Drylands, Deserts and Desertification

Long term degradation and rapid restoration of the Negev’s Agroecosystems –lessons learned towards sustainable dryland management Dr. Stefan Leu Desert Research Institutes, Sde Boker, Israel

Stefan Leu
Israel

Israel’s Negev region is amongst the longest populated dryland areas in the world, featuring uncountable archeological artefacts yet to be evaluated, witnessing human exploitation and agricultural technologies over at least the last 10000 years, though the area was considered a worthless waste land when re-discovered in the early twentieth century. Featuring large urban centers (Beer Sheba, Arad) continuously populated at least between 8000 – 2000 years ago, and numerous Roman/Nabatean towns 1500 – 2500 years ago inside the arid regions of the Central Negev, the area was evidently and successfully used for agriculture supporting large and diverse human populations employing various and growingly more sophisticated agricultural and water harvesting technologies during periods of strong variations in precipitation. We will present a number of novel archaeological indications from the Hura area and near Yeruham including Bronze age and Byzantine settlement activity, and sophisticated water engineering, evolving into complex and large scale irrigation schemes. Those finds indicate that, independent of significant variations in rainfall in the course of the millennia, the Central Negev was a densely populated and well developed dryland community. As we hypothesized in the past, its current deserted status is the result of human mismanagement, wars, migration and plagues rather that the impact of any dramatic recent climate changes, and proper management could restore the Negev’s diversity, ecology and agricultural productivity. Our small scale pilot studies and empirical comparisons between conserved Negev locations and the surrounded highly degraded landscapes confirmed this hypothesis. A pilot scale 30 hectare ecosystem restoration program was therefore initiated by Project Wadi encouraging soil quality improvements, erosion control and ecological recovery accompanied by detailed scientific assessment of the recovery process (https://www.sustainabilitylabs.org/ecosystem-restoration/).

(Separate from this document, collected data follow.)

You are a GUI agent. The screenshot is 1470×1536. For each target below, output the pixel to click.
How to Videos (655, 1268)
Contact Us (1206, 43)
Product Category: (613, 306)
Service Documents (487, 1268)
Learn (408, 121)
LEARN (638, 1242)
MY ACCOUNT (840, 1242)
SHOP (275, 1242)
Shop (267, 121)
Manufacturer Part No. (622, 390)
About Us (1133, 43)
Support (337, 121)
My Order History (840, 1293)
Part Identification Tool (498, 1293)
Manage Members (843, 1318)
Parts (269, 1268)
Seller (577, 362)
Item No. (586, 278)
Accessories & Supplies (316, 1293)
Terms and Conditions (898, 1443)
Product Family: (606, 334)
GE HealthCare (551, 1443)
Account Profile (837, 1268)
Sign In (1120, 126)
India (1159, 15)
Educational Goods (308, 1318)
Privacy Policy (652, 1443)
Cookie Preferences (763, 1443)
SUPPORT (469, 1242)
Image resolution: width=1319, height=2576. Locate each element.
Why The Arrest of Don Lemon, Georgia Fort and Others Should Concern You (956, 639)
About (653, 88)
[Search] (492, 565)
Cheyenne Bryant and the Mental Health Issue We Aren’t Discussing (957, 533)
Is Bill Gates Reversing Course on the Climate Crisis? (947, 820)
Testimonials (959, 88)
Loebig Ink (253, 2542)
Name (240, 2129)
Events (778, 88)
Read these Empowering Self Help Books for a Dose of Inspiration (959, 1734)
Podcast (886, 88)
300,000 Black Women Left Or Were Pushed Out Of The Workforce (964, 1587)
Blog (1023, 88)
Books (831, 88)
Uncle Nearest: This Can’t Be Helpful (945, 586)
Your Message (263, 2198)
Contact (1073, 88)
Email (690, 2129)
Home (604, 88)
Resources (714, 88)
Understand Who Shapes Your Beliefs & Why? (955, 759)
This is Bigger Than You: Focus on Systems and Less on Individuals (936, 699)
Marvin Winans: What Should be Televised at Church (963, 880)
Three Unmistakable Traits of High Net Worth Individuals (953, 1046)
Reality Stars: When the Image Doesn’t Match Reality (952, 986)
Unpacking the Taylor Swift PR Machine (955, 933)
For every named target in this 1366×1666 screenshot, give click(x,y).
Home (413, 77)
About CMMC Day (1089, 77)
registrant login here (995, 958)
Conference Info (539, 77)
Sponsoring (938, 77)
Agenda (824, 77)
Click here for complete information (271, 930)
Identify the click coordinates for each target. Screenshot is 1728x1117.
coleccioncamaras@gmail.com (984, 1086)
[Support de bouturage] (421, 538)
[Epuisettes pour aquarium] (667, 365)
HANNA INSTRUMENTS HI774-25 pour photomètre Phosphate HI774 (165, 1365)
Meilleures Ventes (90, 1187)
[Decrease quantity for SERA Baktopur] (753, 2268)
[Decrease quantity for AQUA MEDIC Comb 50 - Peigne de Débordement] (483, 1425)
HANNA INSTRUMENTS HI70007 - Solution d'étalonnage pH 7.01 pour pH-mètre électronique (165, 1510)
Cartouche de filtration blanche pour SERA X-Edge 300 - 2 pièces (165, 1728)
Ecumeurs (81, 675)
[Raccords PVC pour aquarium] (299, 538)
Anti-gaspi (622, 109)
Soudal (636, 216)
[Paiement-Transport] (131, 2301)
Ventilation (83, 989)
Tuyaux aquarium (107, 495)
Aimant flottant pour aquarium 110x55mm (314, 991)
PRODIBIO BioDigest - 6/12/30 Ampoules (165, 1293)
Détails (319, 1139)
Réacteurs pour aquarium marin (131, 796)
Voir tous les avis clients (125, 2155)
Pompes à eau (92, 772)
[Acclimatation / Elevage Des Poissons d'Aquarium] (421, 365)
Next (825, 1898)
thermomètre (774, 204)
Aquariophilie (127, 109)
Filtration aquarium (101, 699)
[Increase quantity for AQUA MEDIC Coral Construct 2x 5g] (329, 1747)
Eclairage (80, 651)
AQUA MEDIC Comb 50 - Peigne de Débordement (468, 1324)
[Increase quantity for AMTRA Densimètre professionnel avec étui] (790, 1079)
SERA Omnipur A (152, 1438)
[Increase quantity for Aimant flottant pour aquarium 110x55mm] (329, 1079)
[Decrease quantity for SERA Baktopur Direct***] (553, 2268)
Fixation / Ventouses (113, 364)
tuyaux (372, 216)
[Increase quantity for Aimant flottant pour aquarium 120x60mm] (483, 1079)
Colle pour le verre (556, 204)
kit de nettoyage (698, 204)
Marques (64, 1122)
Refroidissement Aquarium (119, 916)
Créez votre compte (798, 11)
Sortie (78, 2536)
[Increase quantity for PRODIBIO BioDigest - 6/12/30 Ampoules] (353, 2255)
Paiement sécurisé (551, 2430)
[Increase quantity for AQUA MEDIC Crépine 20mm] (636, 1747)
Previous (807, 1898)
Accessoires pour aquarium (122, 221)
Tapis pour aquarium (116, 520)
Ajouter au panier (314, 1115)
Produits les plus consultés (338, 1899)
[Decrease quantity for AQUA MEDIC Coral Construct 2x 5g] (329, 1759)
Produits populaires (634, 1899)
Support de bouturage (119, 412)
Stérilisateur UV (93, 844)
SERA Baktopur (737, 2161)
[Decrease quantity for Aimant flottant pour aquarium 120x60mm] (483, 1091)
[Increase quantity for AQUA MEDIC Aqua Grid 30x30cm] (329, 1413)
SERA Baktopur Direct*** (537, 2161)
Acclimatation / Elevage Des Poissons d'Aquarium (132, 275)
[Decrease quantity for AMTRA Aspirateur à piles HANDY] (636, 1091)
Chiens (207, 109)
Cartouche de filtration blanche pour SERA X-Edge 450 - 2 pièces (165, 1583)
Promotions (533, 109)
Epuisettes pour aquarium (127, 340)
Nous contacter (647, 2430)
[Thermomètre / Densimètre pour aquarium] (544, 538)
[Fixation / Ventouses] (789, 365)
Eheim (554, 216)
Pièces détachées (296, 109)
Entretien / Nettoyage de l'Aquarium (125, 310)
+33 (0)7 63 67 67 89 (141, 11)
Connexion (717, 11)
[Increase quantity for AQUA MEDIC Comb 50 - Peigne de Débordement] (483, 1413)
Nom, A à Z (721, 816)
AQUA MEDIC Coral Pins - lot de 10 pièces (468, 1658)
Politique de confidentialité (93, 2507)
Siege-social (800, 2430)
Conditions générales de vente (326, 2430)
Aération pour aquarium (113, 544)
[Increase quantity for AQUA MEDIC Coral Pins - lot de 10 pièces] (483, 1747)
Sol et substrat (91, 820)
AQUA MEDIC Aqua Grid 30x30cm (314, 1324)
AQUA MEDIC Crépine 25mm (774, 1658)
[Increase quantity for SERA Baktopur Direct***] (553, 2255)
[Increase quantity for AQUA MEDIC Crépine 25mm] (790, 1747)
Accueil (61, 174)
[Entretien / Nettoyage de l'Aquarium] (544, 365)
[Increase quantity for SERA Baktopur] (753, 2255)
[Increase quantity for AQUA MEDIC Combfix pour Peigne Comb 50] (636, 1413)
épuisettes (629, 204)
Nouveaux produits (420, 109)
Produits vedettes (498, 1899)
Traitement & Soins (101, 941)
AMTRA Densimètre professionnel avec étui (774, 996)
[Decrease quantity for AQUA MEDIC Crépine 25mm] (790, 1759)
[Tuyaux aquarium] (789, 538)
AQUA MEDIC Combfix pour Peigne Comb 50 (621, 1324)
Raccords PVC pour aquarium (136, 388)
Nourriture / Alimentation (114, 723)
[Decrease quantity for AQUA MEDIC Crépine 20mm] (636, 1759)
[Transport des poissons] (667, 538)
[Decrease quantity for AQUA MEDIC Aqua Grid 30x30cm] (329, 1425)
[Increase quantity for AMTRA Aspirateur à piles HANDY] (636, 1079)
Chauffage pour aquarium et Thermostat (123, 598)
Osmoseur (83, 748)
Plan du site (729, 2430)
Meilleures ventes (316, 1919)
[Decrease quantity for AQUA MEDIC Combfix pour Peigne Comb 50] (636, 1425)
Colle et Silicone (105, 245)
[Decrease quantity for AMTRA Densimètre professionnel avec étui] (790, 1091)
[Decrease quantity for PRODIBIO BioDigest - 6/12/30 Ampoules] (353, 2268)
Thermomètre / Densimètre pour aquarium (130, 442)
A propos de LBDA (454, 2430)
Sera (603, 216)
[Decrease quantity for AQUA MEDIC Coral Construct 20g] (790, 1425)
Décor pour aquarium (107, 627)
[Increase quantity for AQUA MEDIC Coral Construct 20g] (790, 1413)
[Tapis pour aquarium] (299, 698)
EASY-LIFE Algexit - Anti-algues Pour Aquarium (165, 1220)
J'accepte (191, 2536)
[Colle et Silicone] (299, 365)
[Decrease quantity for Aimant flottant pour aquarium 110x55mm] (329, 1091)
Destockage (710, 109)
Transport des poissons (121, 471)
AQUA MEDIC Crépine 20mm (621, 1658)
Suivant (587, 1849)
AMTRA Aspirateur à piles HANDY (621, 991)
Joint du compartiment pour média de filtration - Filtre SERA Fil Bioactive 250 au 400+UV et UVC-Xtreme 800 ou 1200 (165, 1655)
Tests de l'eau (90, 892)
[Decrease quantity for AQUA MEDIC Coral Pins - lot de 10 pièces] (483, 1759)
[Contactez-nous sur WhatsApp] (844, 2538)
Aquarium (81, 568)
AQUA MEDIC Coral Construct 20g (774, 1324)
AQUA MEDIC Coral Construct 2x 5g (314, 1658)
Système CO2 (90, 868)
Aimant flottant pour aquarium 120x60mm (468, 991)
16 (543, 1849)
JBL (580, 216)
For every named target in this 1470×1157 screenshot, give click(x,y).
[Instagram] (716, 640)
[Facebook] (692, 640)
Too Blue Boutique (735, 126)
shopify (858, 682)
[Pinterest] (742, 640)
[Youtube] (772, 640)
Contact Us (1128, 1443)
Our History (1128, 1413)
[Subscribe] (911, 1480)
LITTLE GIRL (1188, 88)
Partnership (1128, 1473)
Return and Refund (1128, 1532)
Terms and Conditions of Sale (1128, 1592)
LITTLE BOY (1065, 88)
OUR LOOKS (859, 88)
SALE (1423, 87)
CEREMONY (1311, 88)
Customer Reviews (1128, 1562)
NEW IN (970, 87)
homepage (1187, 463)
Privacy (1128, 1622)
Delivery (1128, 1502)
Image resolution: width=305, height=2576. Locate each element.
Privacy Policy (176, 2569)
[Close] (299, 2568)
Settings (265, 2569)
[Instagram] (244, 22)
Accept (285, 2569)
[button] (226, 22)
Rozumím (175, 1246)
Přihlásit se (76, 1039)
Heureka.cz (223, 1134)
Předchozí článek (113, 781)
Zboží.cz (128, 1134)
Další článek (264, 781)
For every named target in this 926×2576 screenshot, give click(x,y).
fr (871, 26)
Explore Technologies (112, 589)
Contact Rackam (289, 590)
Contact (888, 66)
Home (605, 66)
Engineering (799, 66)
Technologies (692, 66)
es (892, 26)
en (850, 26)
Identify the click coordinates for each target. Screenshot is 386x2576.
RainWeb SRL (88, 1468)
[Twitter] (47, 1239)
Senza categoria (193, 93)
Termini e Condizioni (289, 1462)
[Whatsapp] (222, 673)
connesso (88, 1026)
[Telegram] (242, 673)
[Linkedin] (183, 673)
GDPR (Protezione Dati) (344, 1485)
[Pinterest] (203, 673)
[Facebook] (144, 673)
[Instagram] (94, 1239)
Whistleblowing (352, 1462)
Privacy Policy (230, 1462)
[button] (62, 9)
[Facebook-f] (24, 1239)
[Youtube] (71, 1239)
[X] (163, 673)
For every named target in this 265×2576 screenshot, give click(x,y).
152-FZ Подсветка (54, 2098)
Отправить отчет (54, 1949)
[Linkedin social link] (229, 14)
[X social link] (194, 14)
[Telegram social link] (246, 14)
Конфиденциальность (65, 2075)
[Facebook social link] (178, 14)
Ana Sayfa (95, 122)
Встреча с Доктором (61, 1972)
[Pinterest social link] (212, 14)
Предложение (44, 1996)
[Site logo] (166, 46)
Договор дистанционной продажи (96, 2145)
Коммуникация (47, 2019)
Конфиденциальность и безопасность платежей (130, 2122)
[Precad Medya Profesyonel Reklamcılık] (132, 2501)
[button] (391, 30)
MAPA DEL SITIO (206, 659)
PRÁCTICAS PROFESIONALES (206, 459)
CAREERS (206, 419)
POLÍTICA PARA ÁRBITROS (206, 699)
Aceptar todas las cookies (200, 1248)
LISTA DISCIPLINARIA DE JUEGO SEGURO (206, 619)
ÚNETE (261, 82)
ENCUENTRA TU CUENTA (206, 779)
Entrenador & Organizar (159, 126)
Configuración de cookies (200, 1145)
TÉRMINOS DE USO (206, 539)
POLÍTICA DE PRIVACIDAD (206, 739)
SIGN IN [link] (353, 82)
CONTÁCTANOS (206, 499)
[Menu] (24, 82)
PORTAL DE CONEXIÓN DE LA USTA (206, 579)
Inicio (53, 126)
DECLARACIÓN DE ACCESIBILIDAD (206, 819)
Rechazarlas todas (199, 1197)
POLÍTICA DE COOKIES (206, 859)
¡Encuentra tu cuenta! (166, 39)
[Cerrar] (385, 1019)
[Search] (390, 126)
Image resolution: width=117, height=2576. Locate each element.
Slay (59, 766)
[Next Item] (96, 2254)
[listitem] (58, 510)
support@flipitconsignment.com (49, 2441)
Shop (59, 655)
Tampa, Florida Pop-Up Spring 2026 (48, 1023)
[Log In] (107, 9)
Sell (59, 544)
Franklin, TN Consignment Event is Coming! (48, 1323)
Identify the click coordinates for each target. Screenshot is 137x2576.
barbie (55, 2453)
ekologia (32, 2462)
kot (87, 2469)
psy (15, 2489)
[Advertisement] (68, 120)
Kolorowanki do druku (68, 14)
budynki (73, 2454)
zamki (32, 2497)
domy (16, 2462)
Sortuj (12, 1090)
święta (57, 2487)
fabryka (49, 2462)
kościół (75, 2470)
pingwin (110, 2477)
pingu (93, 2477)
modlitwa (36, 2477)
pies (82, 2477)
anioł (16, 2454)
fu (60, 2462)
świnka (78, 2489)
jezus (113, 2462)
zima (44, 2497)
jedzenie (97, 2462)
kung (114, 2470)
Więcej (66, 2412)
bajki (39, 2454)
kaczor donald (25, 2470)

The results of this project indicate that five years of conservation from grazing and tilling, supported by tree planting and erosion control, increased the annual herbaceous biomass productivity 5-fold compared to untreated control plots, dramatically enriched plant and animal biodiversity, rapidly increased the moisture content of the soil by 50%, enriched soil nutrients content and induced rapid sequestration of CO2 into soil organic matter. This proves that most of the Negev is profoundly degraded and can rapidly be rehabilitated into a far more diverse and productive agroecosystem addressing all UN environmental conventions and most SDGs. We will discuss local and global implications for global dryland communities and the environment.